**Task statement**
Look below for the line that contains "894x768 pixels. At", then copy it and each following line to the end of the records, minus any pictures.

────

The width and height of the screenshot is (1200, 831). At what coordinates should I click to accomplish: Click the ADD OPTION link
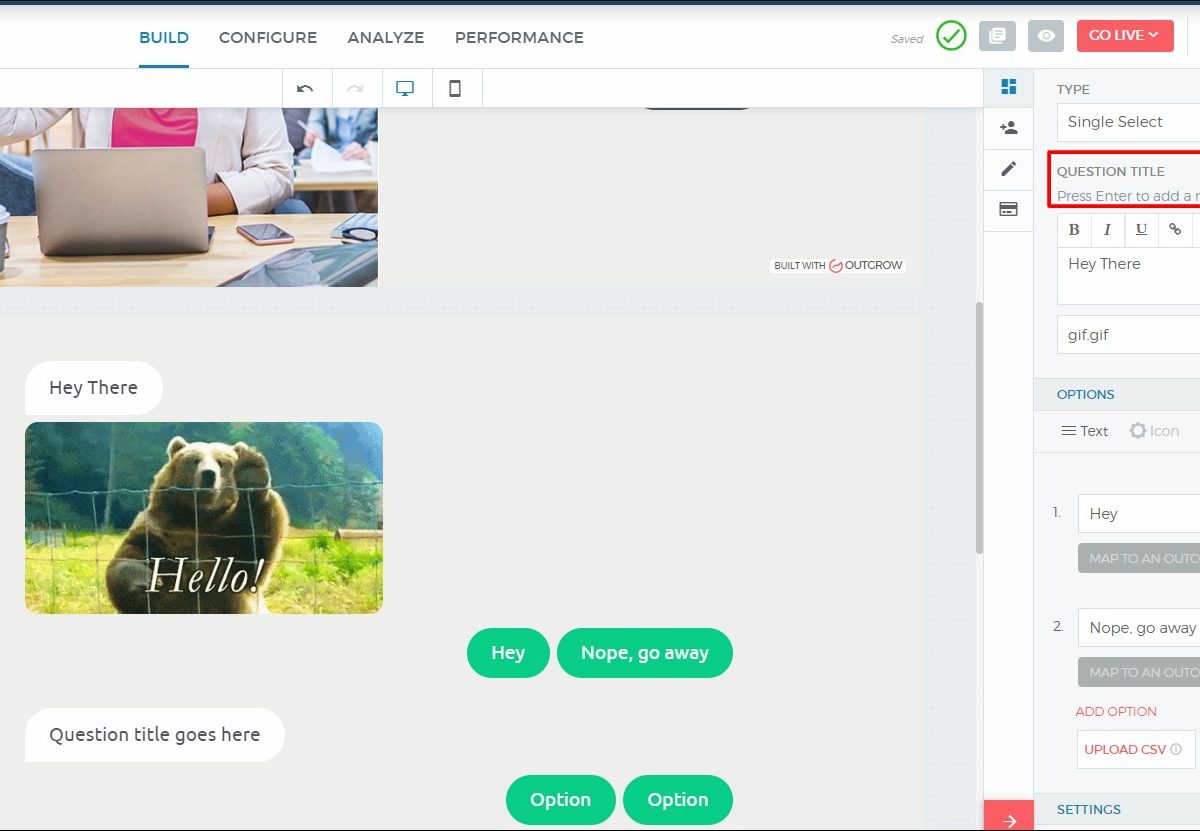1116,711
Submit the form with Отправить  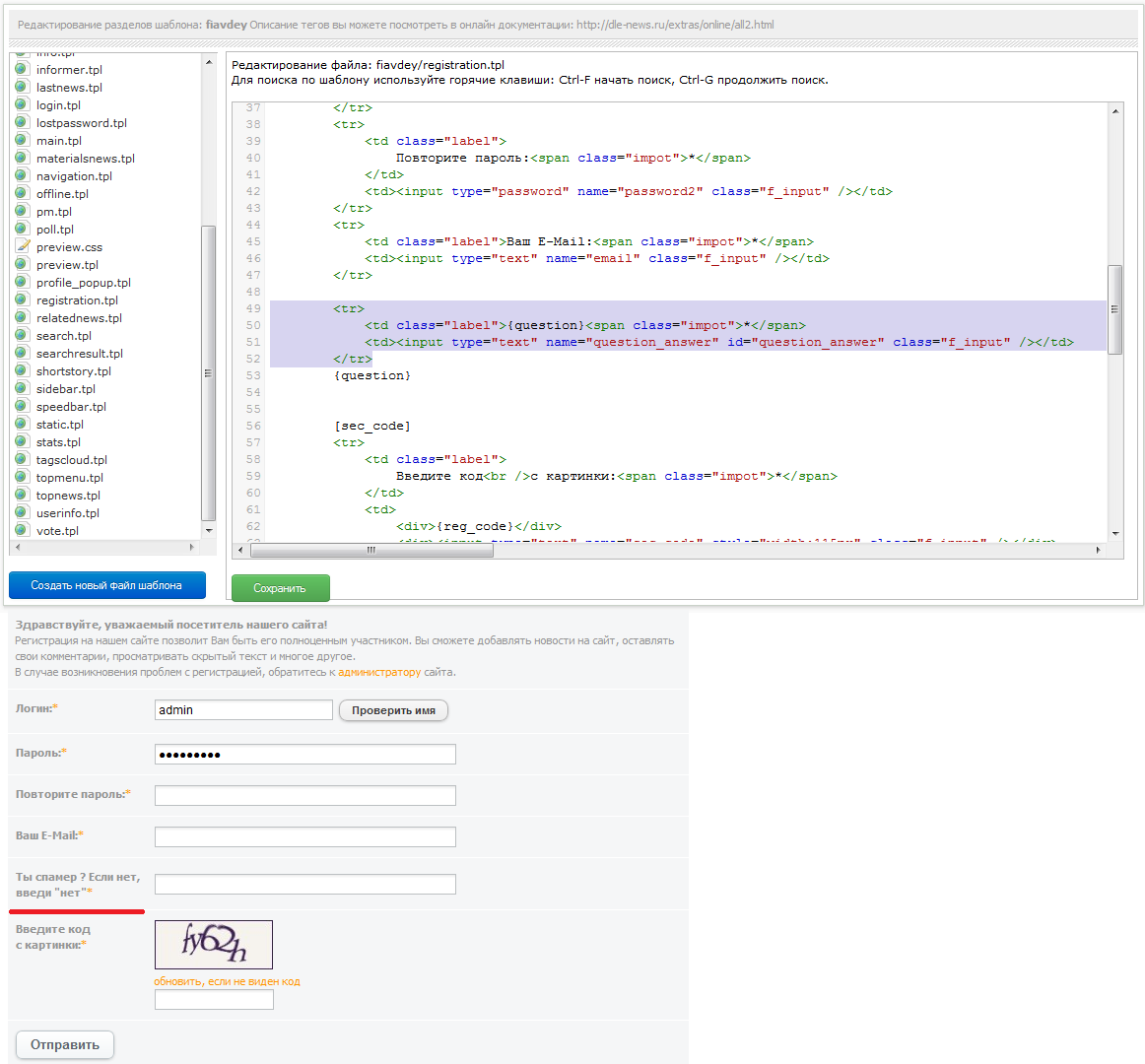tap(65, 1044)
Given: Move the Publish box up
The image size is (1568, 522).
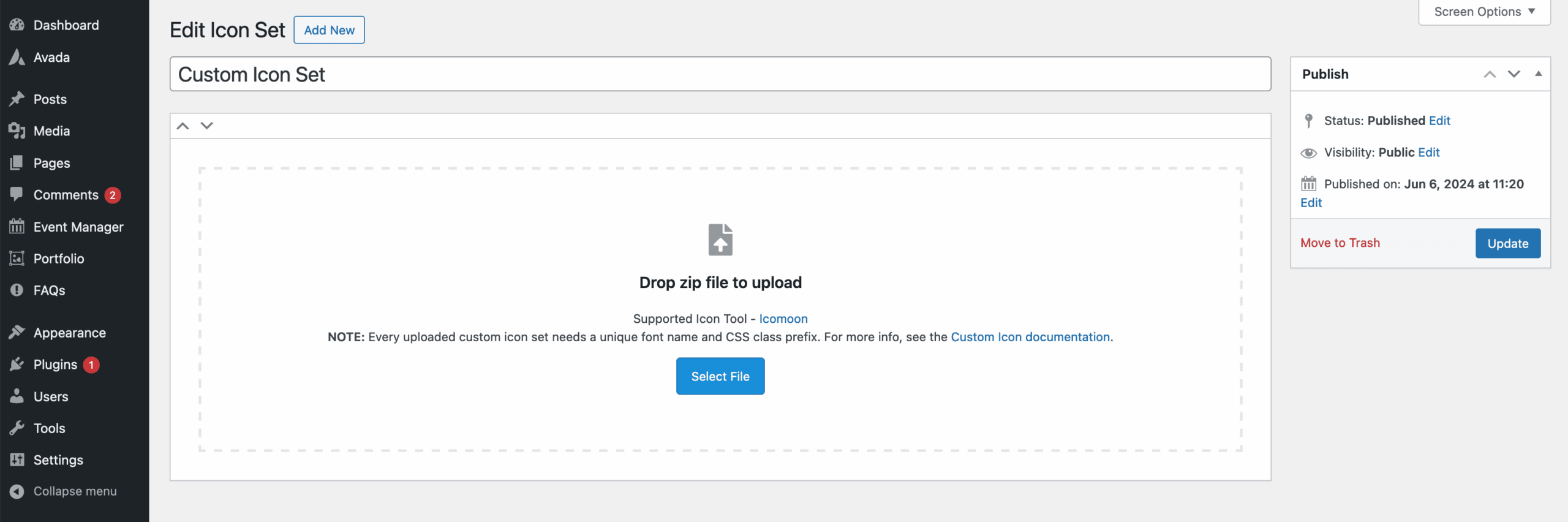Looking at the screenshot, I should tap(1490, 74).
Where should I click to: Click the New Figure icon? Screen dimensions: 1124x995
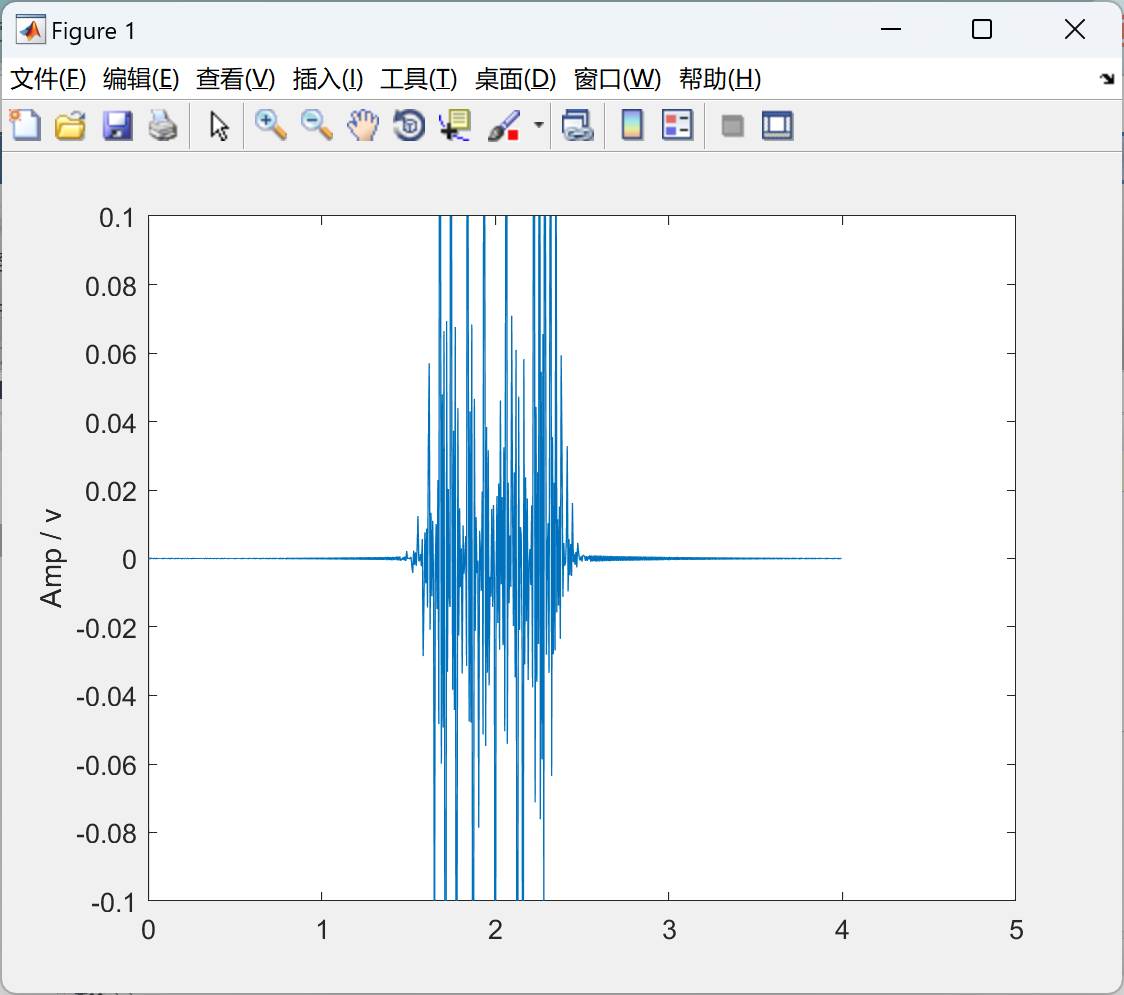click(x=25, y=125)
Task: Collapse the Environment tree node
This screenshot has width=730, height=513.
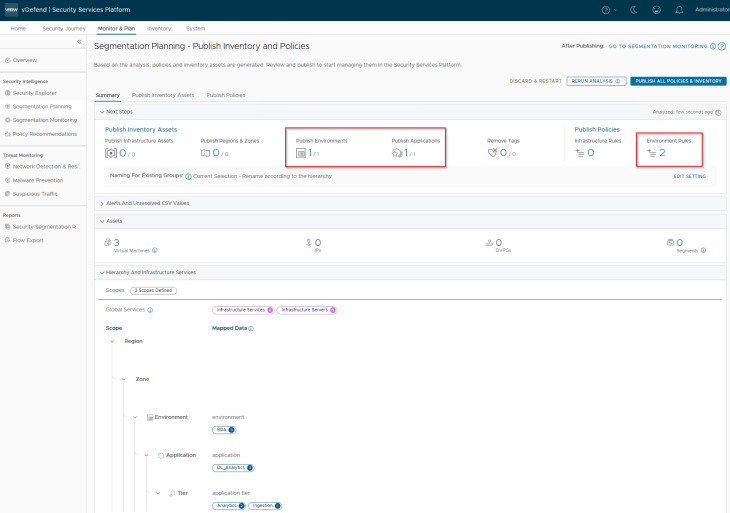Action: [x=135, y=416]
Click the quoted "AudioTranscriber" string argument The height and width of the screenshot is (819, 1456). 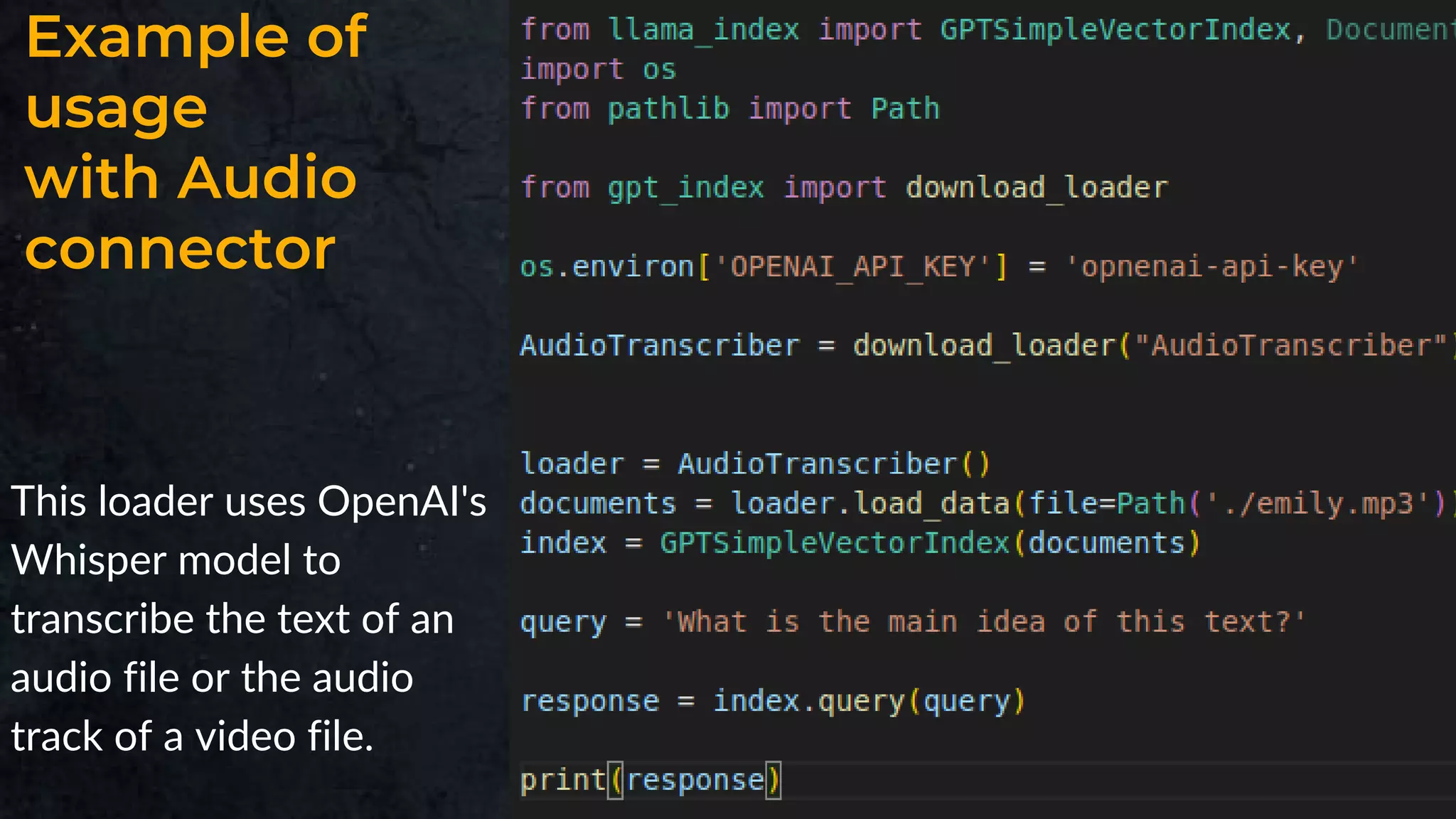tap(1290, 346)
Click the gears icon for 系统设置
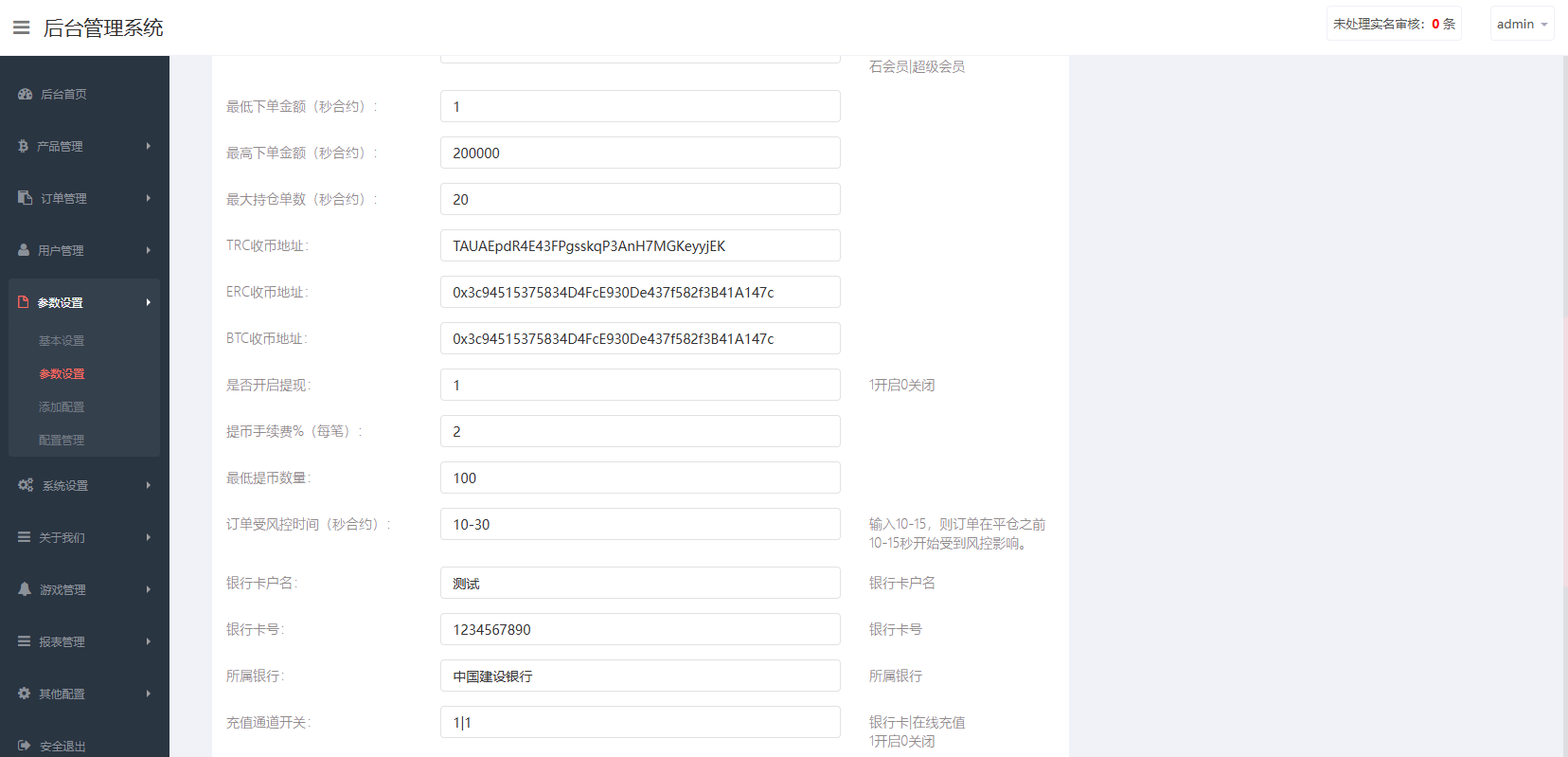Image resolution: width=1568 pixels, height=757 pixels. click(26, 485)
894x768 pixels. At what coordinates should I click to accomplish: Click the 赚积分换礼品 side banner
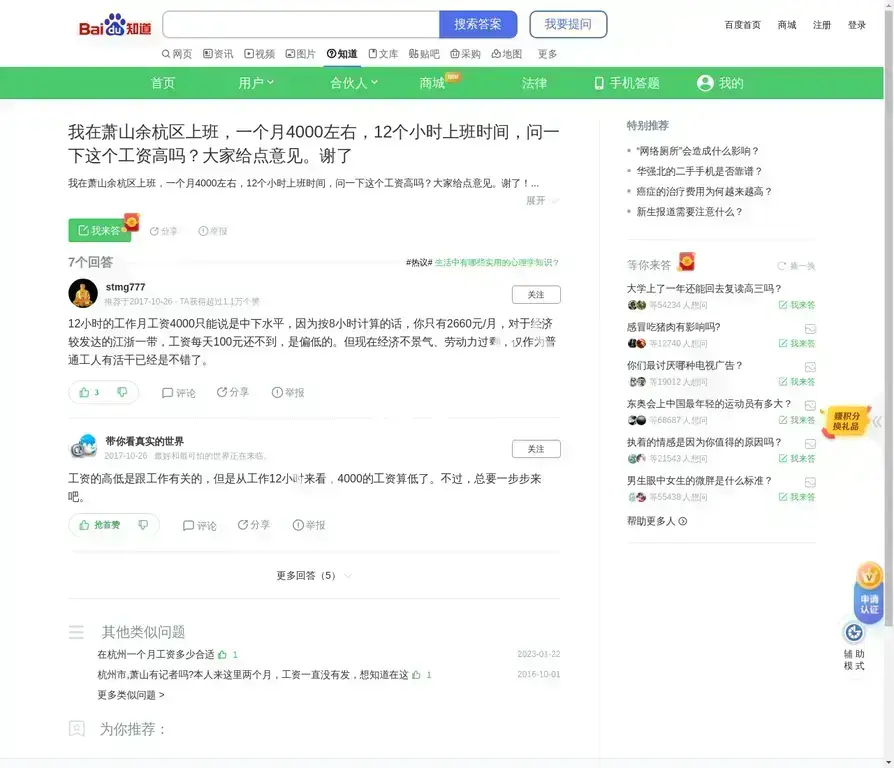[846, 421]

────

**Written reply**
894x768 pixels. At what coordinates should I click to accomplish: Click the 赚积分换礼品 side banner
[846, 421]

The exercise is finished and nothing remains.